To be clear, Cadillac was founded in 1902 with the remnants of Ford’s first automobile venture five months after he left the company. The brand was based on a single-cylinder engine developed by Henry M. Leland. It would go on to become a part of General Motors in 1909.
Nevertheless, Ford was clearly the pioneer of lean manufacturing, which revolutionized automaking and made his third venture, Ford Motor Company, a massive success.
Ford’s lean manufacturing technique inspired Toyota's (TM) Kiichiro Toyoda and Taiichi Ohno to implement similar cost-saving strategies and ramp up production.

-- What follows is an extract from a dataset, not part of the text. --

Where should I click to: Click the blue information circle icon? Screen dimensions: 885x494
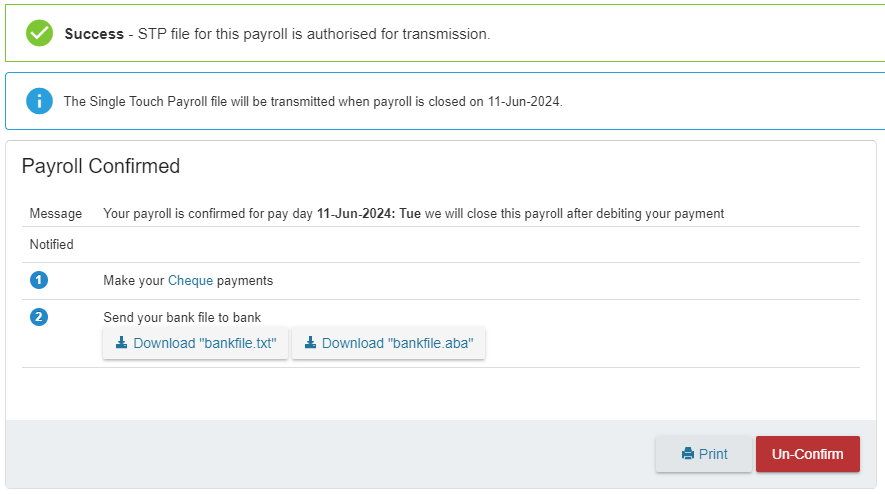(x=40, y=101)
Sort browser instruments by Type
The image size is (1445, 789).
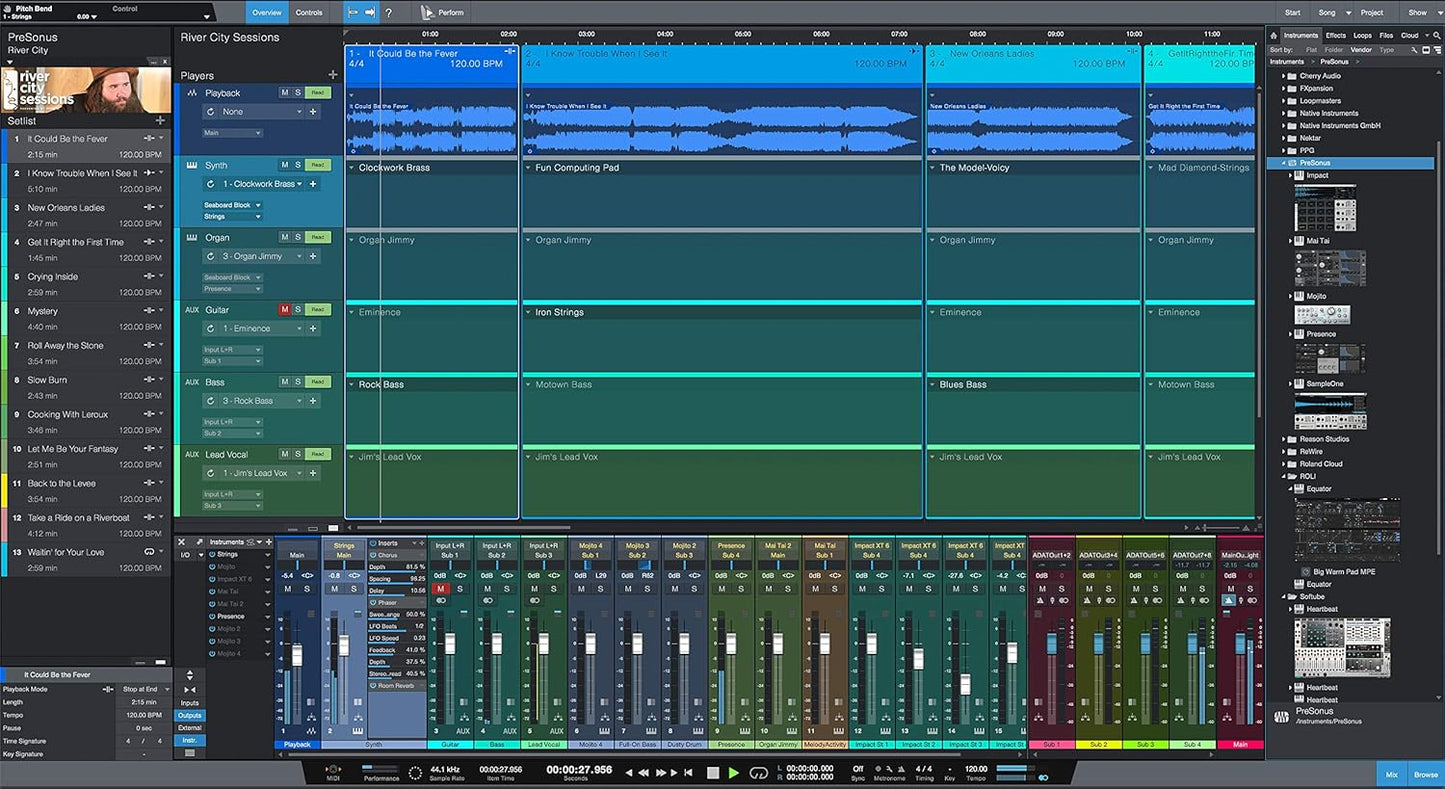[1386, 49]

The duo used Ford’s ideas to create their “Just-in-Time” philosophy, which was yet another revolutionary change for global manufacturing.
To cut costs and eliminate waste, Toyota focuses on manufacturing only "what is needed, when it is needed, and in the amount needed." That means all the parts and equipment needed to manufacture a vehicle on the factory floor are arranged in a way to minimize the time it takes to get from order to delivery.

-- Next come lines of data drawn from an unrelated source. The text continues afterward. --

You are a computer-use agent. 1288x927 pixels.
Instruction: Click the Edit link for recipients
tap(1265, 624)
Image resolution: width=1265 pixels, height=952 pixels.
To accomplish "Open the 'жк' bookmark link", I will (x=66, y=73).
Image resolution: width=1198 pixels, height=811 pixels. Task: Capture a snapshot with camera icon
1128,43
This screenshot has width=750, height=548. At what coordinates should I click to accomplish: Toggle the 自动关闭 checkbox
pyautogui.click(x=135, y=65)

These innovative manufacturing techniques have helped the company boost production while maintaining quality. Today, Toyota is the largest car maker in the world, producing nearly 10 million vehicles every year. In terms of revenue, it’s the second-largest auto company in the world. Toyota generated $275.2 billion in revenue in the fiscal year that ended in March 2023.

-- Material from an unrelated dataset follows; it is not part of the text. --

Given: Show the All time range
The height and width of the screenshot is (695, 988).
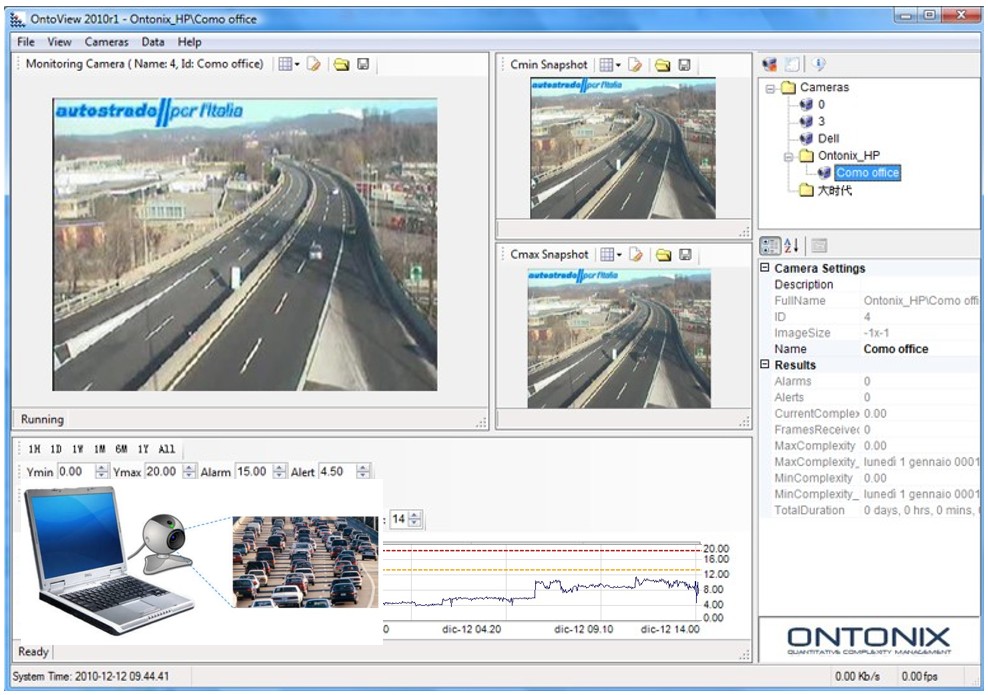Looking at the screenshot, I should [167, 450].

Athletic footwear might not be the first thing you associate with cutting-edge manufacturing, but Nike (NKE) proves that you should.
Researchers studied the audits of more than 300 factories in Nike’s supply chain across 11 countries and discovered lean manufacturing processes throughout the system. They say this not only reduced costs and boosted efficiency but also led to better compliance with labor standards in different countries.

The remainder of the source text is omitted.